If life disappears from the universe it will take the color yellow with it. Only the electromagnetic radiation that triggered the hallucination of the color yellow will remain.
Since the radiation can no longer be detected, seen, or experienced by any conscious observer, what is it exactly? Not only colors, but sounds, feelings, smells, and tastes will vanish without a trace once life is gone.
So again, I ask: What exactly is the universe?
Let’s “look” at scientific inquiry for the answer. What does science do? Science examines the universe quantitatively and avoids the qualitative and subjective attributes the senses provide. Or it at least tries to.
Science designs detectors to find as much discoverable phenomenon as it can — phenomenon human biological senses can’t discern or aren’t sensitive enough to experience.
But someone has to ask: Aren’t these detectors nothing more than enhanced sensors augmented by gauges and dials to increase the precision of measurement? And don’t living, conscious human-beings use their senses and their brains to make sense of the information the detectors provide?
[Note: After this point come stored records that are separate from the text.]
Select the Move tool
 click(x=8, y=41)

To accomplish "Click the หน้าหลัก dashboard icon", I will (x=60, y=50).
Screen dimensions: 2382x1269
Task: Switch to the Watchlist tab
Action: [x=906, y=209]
What has anyone gained by science?
The scientist’s tool of choice is mathematics, because it dramatically reduces the fuzziness — the subjectivity — of the senses, and replaces qualities like the color yellow and the feeling hard solid with measurables like oscillations per second and pounds per square inch; that is, with attributes that can be measured by all observers and which, presumably, exist independently of a conscious mind.
Mathematics uses logic and simplified representations of objects and forces to create symbolic models. Certain operations can be performed on these models to reveal non-intuitive relationships among the simplified variables.
Ok… again, have we gained anything? Or does mathematics force a sacrifice of information and detail to simplify understanding? Are we closer to knowing what the universe is, or farther away? Can the best sensors and the most sophisticated mathematics really get humans closer to understanding what the universe is?
One surprise that mathematics has revealed: telescopes and other sensors show that too much gravity is at work in the universe for the amount of matter and energy scientists see. 85% of the matter that must be out there can’t be seen.
More shocking: 95% of the energy and matter that the theory of gravity says must be out there, no one has ever observed. Physicists don’t know what this invisible matter and energy is, or even where it is — though some scientists believe it is evenly distributed throughout the cosmos. They call it dark matter and dark energy.
I don’t want to scare anyone, but the universe is mysterious, and no one understands it. Two questions I’m grappling with:
2 – Is Consciousness powerless to interact with the universe in ways that change it?
These are serious questions.
If the answers to these questions are yes, then consciousness is not necessary for the universe to exist, and the understanding of what the universe really is will probably never be complete — certainly not for humans. Consciousness is something that evolved over billions of years and will someday be missing once again.
The universe won’t notice or care. Conscious life — like humans — can think about the universe all they want. They will never change it. This is the current popular view, is it not?
But the answers to these questions could be no. And it might be possible to prove it.
If the answers turn out to be no, the implications are profound.
No means the physical universe may have evolved from consciousness, not the other way around.
No means conscious humans may have the ability to completely understand the universe and make sense of it someday.
No means that consciousness may exist independently of any individual conscious-being.
No might mean consciousness is something human beings plug into and even share.
No might mean God exists, and — though our bodies die — we never will.